INFORMATION PROVIDED
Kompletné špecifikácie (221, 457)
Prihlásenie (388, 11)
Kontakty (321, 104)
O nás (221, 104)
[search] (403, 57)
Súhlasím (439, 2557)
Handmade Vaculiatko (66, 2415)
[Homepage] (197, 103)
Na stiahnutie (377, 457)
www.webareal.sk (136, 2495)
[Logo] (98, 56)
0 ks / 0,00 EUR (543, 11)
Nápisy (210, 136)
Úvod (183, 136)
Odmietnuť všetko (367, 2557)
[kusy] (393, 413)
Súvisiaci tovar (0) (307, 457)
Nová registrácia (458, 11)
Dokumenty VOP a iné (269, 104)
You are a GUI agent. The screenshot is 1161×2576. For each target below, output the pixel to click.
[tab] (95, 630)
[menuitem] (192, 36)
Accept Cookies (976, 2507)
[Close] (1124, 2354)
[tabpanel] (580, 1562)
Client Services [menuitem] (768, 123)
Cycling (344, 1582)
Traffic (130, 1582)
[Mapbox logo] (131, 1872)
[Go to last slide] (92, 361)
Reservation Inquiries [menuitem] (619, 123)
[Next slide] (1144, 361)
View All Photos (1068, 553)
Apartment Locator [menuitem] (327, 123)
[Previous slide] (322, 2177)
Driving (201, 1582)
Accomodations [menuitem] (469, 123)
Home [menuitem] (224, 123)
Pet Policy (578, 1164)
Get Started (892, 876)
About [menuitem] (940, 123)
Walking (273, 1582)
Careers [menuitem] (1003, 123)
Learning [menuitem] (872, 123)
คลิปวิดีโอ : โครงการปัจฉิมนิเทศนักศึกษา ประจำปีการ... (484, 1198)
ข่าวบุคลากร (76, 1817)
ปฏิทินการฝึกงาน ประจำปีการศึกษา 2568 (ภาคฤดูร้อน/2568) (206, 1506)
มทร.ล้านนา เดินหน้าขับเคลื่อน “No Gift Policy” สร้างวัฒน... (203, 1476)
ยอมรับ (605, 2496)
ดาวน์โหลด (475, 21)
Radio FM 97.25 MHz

DIRECTIONS FOR THIS TASK
Can you lay out everything in the listing above, from the line containing "0 ks / 0,00 EUR (543, 11)" down to the line containing "Learning [menuitem] (872, 123)", both included, as a numbered list with any blank lines left out?

OUTPUT FOR THIS EXERCISE
1. 0 ks / 0,00 EUR (543, 11)
2. Nápisy (210, 136)
3. Úvod (183, 136)
4. Odmietnuť všetko (367, 2557)
5. [kusy] (393, 413)
6. Súvisiaci tovar (0) (307, 457)
7. Nová registrácia (458, 11)
8. Dokumenty VOP a iné (269, 104)
9. You are a GUI agent. The screenshot is 1161×2576. For each target below, output the pixel to click.
10. [tab] (95, 630)
11. [menuitem] (192, 36)
12. Accept Cookies (976, 2507)
13. [Close] (1124, 2354)
14. [tabpanel] (580, 1562)
15. Client Services [menuitem] (768, 123)
16. Cycling (344, 1582)
17. Traffic (130, 1582)
18. [Mapbox logo] (131, 1872)
19. [Go to last slide] (92, 361)
20. Reservation Inquiries [menuitem] (619, 123)
21. [Next slide] (1144, 361)
22. View All Photos (1068, 553)
23. Apartment Locator [menuitem] (327, 123)
24. [Previous slide] (322, 2177)
25. Driving (201, 1582)
26. Accomodations [menuitem] (469, 123)
27. Home [menuitem] (224, 123)
28. Pet Policy (578, 1164)
29. Get Started (892, 876)
30. About [menuitem] (940, 123)
31. Walking (273, 1582)
32. Careers [menuitem] (1003, 123)
33. Learning [menuitem] (872, 123)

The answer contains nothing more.